As more electric vehicle offerings come to market, the EV charging infrastructure is starting to diversify as well.
Bosch just announced a DC fast charger for less than $10,000. Three years ago, DC fast chargers averaged about $16,000, although that cost was falling toward $10,000 by the end of 2013.
It isn’t just the price that’s shrinking. Bosch is the latest manufacturer to offer a DC fast charger for electric vehicles that is significantly smaller than traditional DC fast chargers. The smaller size allows for much lower installation costs, according to Bosch, as well as the ability to be mounted on a wall or a pedestal. The unit is 31 inches tall and 19 inches wide.

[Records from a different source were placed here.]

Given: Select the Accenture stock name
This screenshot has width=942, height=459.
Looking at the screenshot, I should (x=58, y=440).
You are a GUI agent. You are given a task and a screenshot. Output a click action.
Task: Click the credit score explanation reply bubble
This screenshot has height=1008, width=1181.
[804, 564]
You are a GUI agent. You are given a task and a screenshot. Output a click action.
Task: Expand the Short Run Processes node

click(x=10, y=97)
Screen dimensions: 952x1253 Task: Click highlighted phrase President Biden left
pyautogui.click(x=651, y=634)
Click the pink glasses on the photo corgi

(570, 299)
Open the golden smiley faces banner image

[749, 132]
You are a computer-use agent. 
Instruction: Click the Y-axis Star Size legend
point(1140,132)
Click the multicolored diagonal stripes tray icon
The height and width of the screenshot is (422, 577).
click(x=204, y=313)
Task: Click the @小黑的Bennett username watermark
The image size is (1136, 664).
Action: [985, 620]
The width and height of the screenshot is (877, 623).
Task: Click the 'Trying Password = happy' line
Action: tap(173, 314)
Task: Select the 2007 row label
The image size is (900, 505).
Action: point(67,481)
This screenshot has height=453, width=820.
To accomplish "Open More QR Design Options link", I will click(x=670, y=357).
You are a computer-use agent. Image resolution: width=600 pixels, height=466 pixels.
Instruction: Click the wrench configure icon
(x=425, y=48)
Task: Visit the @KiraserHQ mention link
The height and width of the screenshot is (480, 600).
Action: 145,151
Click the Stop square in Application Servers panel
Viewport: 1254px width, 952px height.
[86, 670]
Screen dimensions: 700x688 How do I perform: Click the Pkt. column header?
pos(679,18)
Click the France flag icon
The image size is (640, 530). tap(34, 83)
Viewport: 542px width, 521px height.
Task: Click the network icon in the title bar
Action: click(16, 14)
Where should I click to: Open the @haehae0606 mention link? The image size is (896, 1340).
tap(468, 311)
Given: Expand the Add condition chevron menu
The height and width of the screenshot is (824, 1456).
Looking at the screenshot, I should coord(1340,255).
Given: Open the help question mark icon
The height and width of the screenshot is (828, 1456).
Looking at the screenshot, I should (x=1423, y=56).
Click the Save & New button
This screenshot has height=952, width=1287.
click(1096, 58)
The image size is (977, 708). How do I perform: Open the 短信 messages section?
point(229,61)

The Bosch fast charger is slightly smaller than ChargePoint’s Express 100 station that was released last month, which measures about 36 inches tall by 25 inches wide.
For commercial, public and workplace charging, the increasing options for DC fast chargers at lower prices could help accelerate the market. A 2013 study from Recargo found that access to fast charging was key to EV adoption.
Level 2 charging is developing as well. Earlier this year, ChargePoint launched an EV charger specifically for electric-vehicle owners in multifamily buildings. It gives apartment dwellers a dedicated Level 2 charger in their parking space, while the building owner only has to provide the wiring to the parking spot.
In an effort to improve single-family-home charging, ChargePoint announced its new ChargePoint Home offering, which will sell for as low as $500. That price is nearly as low as Bosch’s $450 Level 2 home charger that came on the market a few years ago, but ChargePoint’s offering is networked, which the Bosch unit is not.
Other development efforts are proceeding apace as well. WattTime and eMotorWerks have teamed up to allow people to choose the time they charge their car based on the level of clean energy being used by the electric grid at any time, according to Green Car Reports.
EV charging innovation is also happening in the great outdoors. BMW Group just unveiled a new EV charging option during Low Carbon Oxford Week in the U.K. BMW’s Light & Charge demonstration LED streetlight at its MINI auto plant doubles as a charging station to leverage existing infrastructure to expand public charging.
“Light & Charge is a simple and innovative solution which aims to integrate a charging station network into the urban landscape, and this is essential if we want to see more electric vehicles on the road in our cities in the future,” Frank Bachmann, managing director of MINI Plant Oxford, said in a statement.
Local municipalities could swap out streetlights with the efficient LED streetlights wherever available parking is, or the charging station can be grafted onto existing streetlights.
Of course, BMW will have steady competition from other lighting manufacturers that are pushing LED streetlights as the nodes of a connected city. Since the charging station can be grafted on, however, there could be an opportunity for BMW to partner with other streetlight manufacturers that are pushing streetlights with seemingly endless applications.